──────── DATASET
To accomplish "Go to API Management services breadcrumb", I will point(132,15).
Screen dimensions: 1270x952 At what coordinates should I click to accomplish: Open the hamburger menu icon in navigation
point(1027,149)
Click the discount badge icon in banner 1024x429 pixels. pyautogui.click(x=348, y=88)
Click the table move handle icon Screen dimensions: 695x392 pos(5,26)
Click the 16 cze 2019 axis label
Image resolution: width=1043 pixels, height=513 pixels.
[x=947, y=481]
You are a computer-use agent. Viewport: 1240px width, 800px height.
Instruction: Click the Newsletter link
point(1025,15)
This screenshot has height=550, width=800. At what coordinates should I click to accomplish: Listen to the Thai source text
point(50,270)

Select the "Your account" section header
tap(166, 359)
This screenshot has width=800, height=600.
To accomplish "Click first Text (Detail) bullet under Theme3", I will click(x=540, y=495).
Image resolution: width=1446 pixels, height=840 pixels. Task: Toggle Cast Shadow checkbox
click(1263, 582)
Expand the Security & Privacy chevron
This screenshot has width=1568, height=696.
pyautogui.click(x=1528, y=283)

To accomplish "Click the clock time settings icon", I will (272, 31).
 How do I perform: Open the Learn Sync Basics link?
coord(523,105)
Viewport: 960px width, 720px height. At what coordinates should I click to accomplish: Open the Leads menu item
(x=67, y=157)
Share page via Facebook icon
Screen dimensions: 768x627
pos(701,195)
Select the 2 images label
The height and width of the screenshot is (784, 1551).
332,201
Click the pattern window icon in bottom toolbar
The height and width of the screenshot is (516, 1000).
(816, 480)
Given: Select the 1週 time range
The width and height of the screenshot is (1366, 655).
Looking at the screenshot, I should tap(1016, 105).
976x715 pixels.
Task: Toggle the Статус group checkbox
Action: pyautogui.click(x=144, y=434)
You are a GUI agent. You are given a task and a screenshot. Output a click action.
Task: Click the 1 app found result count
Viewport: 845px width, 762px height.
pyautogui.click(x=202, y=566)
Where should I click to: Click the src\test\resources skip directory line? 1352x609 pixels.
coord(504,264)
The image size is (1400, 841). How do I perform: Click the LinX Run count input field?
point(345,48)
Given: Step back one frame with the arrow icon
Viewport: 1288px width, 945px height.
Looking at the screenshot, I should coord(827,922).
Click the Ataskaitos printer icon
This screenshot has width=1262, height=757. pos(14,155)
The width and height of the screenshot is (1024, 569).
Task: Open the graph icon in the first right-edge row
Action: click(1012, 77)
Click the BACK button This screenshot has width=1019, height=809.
────────────────
WHAT YOU SHOULD DO — From the entries above, copy every line that holds the word "time".

TASK OUTPUT —
To accomplish "Click the clock time settings icon", I will (272, 31).
Given: Select the 1週 time range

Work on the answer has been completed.